■ WORK INSTRUCTION
Lines before the one containing "The height and width of the screenshot is (338, 548)." are excluded; reproduce that line and all lines after it in the entries below, exactly.

******

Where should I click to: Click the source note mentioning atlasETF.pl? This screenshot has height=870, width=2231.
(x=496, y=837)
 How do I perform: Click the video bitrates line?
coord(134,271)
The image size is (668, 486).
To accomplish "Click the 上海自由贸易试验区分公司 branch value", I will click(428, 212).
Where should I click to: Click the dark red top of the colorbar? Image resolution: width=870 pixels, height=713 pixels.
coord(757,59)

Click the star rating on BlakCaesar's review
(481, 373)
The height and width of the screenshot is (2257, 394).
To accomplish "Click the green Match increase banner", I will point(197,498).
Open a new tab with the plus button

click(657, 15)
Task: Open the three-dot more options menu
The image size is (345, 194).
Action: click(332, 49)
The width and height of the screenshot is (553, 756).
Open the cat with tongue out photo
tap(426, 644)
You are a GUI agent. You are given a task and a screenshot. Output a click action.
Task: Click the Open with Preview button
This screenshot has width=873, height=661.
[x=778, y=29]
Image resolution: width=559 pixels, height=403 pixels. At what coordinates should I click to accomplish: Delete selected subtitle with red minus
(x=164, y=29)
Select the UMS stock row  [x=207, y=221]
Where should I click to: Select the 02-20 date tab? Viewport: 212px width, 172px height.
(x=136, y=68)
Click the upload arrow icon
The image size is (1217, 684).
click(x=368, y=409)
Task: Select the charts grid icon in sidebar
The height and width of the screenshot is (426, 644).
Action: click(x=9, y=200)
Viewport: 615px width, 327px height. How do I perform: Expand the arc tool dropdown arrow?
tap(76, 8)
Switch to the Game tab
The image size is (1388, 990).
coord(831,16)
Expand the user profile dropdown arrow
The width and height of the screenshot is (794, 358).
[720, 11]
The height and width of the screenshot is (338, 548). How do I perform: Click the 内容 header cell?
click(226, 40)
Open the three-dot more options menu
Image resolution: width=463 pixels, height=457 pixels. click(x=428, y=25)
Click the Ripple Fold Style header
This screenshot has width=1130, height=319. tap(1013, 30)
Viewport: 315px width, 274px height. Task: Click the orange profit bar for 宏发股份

******

■ ANSWER TO THIS TASK
The height and width of the screenshot is (338, 548). How do I perform: Click the 内容 header cell?
click(226, 40)
Open the three-dot more options menu
Image resolution: width=463 pixels, height=457 pixels. click(x=428, y=25)
Click the Ripple Fold Style header
This screenshot has width=1130, height=319. tap(1013, 30)
Viewport: 315px width, 274px height. Task: Click the orange profit bar for 宏发股份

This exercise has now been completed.